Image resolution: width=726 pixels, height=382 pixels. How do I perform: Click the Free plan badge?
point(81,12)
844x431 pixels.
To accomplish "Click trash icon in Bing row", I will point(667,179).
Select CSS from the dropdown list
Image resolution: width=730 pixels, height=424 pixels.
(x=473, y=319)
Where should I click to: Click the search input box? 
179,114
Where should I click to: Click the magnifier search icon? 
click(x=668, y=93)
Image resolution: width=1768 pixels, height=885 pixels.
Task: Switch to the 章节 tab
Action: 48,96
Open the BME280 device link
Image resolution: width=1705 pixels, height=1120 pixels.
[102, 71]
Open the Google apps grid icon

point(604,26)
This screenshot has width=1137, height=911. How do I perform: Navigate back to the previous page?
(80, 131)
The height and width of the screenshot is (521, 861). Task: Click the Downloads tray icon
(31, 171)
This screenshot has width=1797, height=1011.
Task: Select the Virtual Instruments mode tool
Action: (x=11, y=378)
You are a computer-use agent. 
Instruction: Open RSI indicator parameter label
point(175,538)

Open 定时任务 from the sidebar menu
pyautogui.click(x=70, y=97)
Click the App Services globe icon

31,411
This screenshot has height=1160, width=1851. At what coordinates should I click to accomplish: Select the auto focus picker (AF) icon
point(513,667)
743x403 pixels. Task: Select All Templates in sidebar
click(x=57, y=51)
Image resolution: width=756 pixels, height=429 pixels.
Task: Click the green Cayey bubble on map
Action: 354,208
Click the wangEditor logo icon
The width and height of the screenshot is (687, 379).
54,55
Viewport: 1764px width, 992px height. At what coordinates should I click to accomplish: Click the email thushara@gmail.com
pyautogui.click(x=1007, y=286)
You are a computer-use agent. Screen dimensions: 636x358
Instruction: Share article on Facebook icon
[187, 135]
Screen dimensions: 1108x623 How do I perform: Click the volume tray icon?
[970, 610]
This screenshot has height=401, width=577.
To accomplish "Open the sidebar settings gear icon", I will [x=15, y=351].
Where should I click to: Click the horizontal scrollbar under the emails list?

◆ Work to complete ◆
The answer must consist of every line from the data that contains the word "agent".

◆ Answer to the problem ◆
You are a computer-use agent. 
You are a computer-use agent. Screen dimensions: 636x358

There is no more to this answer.